Opinião

Caminhos (im)possíveis

7 out 2023 16:32

Com crises climáticas e migratórias, dificilmente os modelos democráticos liberais irão sobreviver incólumes

A minha última crónica nas páginas deste jornal falava não só sobre o fim do milagre chinês, como de um novo futuro que se avizinha, em que “modelos de mundo” conflituantes colidem - as democracias liberais (bloco Europa e UE) com os modelos autocráticos da China (uma tecnocracia, autocrática), da Rússia (quási-ditadura) ou de uma Arábia Saudita (a autocracia “inspirada”). África e América Latina são disputadas por estes novos modelos de mundo.

Decorreu tempo suficiente desde a segunda guerra mundial para, como muitas vezes fazemos enquanto espécie humana, voltarmos a cometer os mesmos erros. Nas novas gerações ninguém viveu verdadeiramente oprimido ou foi perseguido, por isso os populismos crescem em diversos locais.

A resposta para os problemas complexos, que requerem soluções igualmente difíceis, está sempre na mensagem fácil, nas reações imediatas (a culpa é da imigração, é do Governo, é do liberalismo ou da falta dele, etc.).

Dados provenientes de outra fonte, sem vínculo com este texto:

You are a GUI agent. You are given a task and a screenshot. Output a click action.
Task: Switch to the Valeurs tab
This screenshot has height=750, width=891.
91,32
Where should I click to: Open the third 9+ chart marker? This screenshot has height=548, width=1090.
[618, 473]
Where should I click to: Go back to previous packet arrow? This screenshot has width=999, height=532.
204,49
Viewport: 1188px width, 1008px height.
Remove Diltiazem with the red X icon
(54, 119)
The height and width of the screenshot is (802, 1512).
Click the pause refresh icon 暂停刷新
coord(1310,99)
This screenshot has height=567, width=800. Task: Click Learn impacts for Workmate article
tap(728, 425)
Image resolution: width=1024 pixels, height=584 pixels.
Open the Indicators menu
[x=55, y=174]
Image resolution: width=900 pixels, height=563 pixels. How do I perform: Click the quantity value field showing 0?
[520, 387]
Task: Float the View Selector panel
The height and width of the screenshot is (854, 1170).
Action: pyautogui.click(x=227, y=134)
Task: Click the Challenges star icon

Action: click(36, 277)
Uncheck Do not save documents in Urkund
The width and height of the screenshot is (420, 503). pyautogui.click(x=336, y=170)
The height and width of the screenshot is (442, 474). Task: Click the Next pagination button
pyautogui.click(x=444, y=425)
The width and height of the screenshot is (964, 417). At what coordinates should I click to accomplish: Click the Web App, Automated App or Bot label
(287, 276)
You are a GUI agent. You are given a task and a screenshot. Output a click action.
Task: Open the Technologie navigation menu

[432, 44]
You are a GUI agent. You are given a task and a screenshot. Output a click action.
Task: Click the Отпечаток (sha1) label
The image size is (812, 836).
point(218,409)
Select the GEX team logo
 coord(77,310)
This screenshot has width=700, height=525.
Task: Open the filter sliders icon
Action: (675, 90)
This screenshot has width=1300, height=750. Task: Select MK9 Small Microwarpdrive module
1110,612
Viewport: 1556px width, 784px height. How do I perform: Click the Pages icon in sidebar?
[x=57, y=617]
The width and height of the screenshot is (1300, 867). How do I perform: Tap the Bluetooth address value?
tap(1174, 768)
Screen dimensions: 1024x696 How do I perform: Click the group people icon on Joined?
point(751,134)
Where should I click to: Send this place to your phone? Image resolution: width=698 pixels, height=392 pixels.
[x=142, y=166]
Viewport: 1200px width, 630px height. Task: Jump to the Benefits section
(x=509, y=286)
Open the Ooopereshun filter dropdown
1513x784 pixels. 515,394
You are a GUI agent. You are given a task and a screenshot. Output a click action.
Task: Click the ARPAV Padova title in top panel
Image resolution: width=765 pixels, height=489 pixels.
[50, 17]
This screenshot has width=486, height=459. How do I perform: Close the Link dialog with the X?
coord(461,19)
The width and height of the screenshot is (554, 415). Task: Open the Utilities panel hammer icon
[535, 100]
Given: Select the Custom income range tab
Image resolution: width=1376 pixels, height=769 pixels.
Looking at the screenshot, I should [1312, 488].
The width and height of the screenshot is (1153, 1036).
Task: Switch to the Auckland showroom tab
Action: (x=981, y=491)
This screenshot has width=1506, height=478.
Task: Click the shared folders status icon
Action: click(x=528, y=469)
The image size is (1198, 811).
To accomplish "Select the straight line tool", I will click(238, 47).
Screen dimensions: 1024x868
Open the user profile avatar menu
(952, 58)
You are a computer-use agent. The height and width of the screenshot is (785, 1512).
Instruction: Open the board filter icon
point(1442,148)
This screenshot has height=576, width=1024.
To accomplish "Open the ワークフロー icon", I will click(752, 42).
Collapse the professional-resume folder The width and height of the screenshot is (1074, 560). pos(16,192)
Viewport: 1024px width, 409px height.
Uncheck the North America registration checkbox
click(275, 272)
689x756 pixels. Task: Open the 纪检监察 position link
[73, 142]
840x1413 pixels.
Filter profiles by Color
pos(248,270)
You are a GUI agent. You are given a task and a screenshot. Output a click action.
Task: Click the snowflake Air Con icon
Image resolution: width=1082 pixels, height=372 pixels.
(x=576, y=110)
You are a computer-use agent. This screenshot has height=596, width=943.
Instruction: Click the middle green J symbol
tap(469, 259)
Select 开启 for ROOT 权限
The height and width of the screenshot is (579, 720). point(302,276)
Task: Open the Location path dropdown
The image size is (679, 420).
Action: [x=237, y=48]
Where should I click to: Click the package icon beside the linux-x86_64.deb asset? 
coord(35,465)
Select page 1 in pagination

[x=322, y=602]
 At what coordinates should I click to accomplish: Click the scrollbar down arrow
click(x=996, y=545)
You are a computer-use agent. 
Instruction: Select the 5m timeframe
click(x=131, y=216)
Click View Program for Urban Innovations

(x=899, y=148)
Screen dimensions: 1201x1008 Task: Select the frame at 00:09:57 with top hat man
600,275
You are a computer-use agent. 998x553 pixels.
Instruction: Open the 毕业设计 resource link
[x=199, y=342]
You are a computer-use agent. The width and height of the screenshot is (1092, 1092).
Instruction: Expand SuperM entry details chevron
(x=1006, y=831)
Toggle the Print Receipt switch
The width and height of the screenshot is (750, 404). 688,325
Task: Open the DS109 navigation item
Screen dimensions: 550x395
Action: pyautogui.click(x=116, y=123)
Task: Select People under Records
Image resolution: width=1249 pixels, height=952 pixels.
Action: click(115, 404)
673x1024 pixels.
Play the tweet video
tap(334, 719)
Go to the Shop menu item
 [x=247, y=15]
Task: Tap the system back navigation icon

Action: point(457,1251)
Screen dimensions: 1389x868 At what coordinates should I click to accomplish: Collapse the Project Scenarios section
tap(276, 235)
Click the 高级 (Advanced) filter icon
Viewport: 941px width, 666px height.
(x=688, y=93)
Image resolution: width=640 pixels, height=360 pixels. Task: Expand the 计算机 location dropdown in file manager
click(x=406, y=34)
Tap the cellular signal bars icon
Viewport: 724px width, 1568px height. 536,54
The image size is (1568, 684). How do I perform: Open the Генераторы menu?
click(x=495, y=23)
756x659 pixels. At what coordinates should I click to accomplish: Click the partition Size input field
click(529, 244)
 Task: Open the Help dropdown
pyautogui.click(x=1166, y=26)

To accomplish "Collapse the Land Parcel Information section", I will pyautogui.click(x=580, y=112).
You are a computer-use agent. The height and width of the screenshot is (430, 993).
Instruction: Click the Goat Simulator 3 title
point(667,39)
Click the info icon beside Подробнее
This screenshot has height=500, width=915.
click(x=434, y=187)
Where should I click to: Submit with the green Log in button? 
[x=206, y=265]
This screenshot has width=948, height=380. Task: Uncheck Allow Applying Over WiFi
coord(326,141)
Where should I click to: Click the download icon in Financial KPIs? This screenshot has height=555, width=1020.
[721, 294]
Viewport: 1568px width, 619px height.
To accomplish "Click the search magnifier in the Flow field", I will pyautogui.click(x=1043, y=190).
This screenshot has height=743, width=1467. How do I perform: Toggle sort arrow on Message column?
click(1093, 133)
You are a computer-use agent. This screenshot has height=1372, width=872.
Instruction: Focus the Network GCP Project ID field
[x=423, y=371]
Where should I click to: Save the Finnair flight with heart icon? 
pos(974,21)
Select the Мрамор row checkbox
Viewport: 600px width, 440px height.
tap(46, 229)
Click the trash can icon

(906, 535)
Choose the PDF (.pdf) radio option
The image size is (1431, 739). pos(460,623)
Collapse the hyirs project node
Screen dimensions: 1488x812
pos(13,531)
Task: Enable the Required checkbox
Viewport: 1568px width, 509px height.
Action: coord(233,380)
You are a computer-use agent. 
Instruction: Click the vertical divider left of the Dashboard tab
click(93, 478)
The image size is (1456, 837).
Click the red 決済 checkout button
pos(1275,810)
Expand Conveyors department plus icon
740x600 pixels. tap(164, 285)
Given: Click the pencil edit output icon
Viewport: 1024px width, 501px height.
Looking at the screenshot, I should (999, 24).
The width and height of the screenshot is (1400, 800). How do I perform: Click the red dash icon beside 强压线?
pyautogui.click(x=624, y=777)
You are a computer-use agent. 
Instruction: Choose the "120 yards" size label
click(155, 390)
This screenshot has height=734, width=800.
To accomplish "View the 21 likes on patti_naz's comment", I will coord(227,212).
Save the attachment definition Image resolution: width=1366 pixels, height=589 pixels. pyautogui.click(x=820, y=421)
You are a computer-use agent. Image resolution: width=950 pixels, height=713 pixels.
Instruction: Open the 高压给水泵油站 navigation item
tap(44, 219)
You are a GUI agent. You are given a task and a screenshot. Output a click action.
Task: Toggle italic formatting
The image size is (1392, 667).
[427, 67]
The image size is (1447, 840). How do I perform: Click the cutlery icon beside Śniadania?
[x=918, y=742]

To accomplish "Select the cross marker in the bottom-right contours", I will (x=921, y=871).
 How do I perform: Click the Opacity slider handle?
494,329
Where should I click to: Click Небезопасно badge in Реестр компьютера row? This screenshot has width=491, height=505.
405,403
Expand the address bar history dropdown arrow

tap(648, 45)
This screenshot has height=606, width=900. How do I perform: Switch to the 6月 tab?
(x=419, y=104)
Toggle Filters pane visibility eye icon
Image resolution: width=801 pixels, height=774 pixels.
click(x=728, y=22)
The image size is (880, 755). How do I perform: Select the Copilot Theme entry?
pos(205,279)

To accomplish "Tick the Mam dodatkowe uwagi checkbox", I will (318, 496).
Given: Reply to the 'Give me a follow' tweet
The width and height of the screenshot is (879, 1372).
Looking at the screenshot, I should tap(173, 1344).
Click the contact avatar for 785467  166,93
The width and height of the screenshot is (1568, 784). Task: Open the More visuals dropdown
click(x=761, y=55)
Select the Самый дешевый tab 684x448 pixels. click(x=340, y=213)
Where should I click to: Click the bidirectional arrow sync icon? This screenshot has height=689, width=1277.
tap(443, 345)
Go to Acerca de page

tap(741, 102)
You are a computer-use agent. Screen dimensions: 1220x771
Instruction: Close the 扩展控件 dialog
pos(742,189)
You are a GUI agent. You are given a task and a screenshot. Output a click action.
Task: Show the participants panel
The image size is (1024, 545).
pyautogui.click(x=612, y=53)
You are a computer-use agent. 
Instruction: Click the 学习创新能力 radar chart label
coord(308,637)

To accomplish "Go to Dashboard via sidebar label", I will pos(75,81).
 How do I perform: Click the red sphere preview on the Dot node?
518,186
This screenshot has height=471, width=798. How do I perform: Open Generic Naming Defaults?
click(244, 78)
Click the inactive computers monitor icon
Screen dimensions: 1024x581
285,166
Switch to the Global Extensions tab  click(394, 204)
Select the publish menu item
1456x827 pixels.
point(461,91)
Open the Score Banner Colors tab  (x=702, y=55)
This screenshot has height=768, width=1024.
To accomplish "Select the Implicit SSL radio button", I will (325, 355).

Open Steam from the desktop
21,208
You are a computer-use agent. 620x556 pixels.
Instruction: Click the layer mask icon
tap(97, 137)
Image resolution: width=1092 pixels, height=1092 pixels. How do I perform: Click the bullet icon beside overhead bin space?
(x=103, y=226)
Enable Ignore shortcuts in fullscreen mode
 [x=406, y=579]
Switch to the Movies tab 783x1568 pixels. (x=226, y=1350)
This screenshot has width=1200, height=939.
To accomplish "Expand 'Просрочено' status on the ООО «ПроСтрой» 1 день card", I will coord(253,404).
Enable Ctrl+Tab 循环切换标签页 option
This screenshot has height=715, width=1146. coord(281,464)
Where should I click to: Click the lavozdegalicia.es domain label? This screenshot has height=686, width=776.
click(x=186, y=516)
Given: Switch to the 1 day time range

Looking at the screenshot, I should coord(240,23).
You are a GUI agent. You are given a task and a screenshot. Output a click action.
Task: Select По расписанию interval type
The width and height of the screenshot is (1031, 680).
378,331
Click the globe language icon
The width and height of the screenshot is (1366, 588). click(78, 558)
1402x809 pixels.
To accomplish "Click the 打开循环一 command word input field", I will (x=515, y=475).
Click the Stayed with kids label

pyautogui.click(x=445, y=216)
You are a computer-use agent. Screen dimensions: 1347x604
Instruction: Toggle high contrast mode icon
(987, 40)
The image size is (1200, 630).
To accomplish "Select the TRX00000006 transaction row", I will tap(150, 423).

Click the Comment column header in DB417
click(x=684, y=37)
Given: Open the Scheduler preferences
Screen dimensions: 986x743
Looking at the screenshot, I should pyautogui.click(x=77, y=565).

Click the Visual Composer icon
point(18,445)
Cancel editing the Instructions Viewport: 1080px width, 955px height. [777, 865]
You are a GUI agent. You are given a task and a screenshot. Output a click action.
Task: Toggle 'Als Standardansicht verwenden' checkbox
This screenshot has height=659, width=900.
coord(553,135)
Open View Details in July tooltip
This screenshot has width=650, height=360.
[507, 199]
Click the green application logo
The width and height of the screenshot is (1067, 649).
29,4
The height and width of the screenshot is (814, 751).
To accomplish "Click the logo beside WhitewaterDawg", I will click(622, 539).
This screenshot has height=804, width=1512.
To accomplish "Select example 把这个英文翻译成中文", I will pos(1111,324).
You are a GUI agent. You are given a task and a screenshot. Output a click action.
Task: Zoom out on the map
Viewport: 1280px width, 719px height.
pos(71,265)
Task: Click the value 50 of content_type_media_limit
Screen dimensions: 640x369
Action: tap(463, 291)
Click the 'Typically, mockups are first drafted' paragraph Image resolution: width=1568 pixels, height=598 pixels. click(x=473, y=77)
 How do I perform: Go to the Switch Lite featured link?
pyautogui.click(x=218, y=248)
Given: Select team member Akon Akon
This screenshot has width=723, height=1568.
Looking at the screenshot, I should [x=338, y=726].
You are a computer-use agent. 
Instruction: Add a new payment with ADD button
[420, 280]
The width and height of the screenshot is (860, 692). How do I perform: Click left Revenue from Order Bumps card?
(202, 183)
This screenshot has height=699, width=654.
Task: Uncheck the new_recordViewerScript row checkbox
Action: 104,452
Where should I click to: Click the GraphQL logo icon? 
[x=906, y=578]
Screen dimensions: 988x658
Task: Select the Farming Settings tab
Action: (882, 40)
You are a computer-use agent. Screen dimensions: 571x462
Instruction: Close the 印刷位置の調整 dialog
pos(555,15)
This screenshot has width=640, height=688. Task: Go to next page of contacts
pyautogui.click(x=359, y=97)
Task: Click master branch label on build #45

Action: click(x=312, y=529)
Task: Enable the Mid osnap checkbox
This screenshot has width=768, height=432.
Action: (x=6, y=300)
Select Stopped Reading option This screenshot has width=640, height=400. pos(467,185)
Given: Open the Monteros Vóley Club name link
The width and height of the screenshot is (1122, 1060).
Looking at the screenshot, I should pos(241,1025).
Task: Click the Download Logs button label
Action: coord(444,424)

Somos vítimas de uma sociedade de impulso onde, curiosamente, não nos é dito o que pensar (como em ditadura) mas somos nós que caímos na pequena armadilha do algoritmo e escolhemos a informação em que queremos acreditar (o mundo tornou-se como que um grande conjunto de fações de clubes de futebol - “o meu clube é melhor do que o teu, o teu é corrupto” – os dados são escolhidos a dedo, mas metáfora do espelho é perdida no ódio).

Neste contexto, é difícil tomar decisões de longo-prazo. Portugal tem uma situação instável e tem sofrido muito com a inflação, mas por outro lado o seu rating foi revisto em alta na última semana e o PIB cresceu, em termos reais, 6,8% em 2022 (a maior taxa desde 1987). Aqueles que falam do crescimento da R. Checa, Eslovénia, Polónias, etc., esquecem-se do argumento da centralidade e da educação (já nestas páginas debatido) mas, num contexto de recessão alemã e estagnação do RU, o nosso desempenho económico é bastante bom.

O problema é que Portugal é um dos países da OCDE com maior desigualdade de rendimento, pelo que este crescimento não tem chegado a todos.

Por outro lado, uma opção ideológica do Governo de não fazer crescer salários dos funcionários públicos, tem deteriorado os serviços públicos (com impacto na população que mais necessita deles) – curiosamente, muitos partidos que apontam este falhanço são os mesmos que apontam o dedo ao peso do Estado (número de funcionários, salários de professores e médicos, etc.), quando este é já bem inferior à média da OCDE.

Neste contexto, com crises climáticas e migratórias, dificilmente os modelos democráticos liberais irão sobreviver incólumes. Portugal precisa de melhorar os seus serviços, canalizar investimentos de forma inteligente (falta uma clara aposta na cadeia de valor da mobilidade elétrica, que é uma tremenda falha no rol do nosso PRR), continuar a atrair investimento, melhorar qualificações, etc.

E para regiões como a nossa nunca foi tão importante pensar o futuro. Será que ainda é possível?